At the end of the day, what it all comes down to is worth and value. A player has worth as long as he is providing value: points, rebounds, assists, wins. When his value descends his worth crashes and it is not a secret, everyone in the NBA is a witness. This is the part of the game that is invisible but is its quiet heartbeat, the economics the NBA operates under, the decisions on who to keep and who to let go and when, what the risk is and what the reward is. Flexibility and assets are just are important as a point guard and a shot maker. The ability to trade an expiring contract to diminish financial pressure is the first step in keeping your head above water. And if you cannot keep a player you want to re-sign because he is asking for too much money, as was the case with Luol Deng who rejected the Bulls latest extension, it is imperative that you cut your losses and receive something in return. But be aware of the timing.

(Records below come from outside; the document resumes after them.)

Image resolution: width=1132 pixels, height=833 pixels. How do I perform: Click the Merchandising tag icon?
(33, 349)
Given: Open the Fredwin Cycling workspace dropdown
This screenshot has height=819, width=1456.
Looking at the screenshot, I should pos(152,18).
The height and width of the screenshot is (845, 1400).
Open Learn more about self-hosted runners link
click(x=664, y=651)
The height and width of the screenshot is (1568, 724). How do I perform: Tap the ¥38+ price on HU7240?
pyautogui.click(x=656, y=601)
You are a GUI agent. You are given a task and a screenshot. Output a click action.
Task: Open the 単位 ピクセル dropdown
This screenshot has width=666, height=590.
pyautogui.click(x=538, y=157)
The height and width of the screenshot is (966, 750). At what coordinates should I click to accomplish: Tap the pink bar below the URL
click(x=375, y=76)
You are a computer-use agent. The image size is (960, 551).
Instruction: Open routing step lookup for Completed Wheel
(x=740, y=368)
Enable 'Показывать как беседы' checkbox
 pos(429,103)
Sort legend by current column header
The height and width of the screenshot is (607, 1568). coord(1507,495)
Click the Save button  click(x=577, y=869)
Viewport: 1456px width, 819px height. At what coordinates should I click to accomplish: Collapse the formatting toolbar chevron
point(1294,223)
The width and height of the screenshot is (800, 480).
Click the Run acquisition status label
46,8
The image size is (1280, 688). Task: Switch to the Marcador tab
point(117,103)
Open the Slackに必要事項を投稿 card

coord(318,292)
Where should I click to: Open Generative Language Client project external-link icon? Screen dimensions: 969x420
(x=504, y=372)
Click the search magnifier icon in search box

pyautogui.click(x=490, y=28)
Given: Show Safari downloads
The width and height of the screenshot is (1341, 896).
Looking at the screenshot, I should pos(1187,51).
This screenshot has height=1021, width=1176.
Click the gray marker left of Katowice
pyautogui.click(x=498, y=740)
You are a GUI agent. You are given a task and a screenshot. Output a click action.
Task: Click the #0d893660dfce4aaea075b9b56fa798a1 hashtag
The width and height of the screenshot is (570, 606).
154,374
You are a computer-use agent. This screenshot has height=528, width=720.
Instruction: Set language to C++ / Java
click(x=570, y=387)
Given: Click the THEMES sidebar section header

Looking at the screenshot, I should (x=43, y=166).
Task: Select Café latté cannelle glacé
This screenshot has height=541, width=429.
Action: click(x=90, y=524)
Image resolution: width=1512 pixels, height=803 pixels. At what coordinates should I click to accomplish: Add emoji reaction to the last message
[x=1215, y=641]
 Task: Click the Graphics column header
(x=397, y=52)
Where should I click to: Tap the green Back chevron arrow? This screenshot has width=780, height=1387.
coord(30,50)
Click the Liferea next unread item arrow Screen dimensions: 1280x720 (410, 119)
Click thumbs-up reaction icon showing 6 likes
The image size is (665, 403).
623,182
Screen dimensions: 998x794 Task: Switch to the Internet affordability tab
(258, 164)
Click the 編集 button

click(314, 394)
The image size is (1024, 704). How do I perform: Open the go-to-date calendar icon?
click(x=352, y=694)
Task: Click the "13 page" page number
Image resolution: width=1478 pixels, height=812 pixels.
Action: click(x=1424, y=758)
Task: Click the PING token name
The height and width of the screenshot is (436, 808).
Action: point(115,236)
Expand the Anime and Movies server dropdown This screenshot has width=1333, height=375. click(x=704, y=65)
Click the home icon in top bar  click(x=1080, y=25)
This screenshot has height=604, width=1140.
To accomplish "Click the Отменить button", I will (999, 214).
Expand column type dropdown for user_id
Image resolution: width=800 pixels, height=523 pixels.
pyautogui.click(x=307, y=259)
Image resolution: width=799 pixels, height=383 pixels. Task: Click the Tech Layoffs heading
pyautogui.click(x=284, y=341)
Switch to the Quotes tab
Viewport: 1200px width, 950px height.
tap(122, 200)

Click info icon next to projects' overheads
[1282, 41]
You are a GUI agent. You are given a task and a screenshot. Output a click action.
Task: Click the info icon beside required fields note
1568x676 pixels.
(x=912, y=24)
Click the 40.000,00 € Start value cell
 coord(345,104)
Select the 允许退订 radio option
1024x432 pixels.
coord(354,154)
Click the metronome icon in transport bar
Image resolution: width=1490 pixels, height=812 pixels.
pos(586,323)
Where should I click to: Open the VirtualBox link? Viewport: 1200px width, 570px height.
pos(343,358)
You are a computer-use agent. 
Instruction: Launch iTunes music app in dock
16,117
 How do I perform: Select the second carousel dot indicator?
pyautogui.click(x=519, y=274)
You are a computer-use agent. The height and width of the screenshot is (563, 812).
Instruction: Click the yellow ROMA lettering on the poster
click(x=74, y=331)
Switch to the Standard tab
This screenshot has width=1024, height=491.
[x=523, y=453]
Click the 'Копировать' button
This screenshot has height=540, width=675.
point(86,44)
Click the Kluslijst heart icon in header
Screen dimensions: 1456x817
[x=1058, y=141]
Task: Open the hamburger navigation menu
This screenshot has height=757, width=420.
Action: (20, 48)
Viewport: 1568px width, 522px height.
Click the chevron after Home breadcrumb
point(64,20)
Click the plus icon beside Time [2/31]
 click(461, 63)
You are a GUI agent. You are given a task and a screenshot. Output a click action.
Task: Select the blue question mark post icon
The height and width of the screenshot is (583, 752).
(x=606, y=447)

The Lakers attempt to move Pau Gasol made perfect fiscal sense- this is a world absent of loyalty. By moving him the Lakers were relieving themselves of his stifling contract, they were ridding themselves of a punitive repeaters tax and they were admitting this season is pretty much a wash. Can’t win with him so what’s the point. But this is where the Lakers went all in. They were not just going to throw away Gasol as if he was damaged goods, they were not going to give up the season just because it is an attractive talking point, the Lakers are too proud of an organization to ever publicly admit to death by cutting themselves in the chest. They were determined to get something in return for Pau which on the face of it had its own irony. If he was that valuable why did they want to get rid of him? But the Lakers do business in a different atmosphere than the other owners. Regardless of having lost seven of the past nine games, and of Gasol’s diminished abilities, they were not going to give Gasol away for free even though they got him for free. Business, after all, is business. They believed they had the upper hand.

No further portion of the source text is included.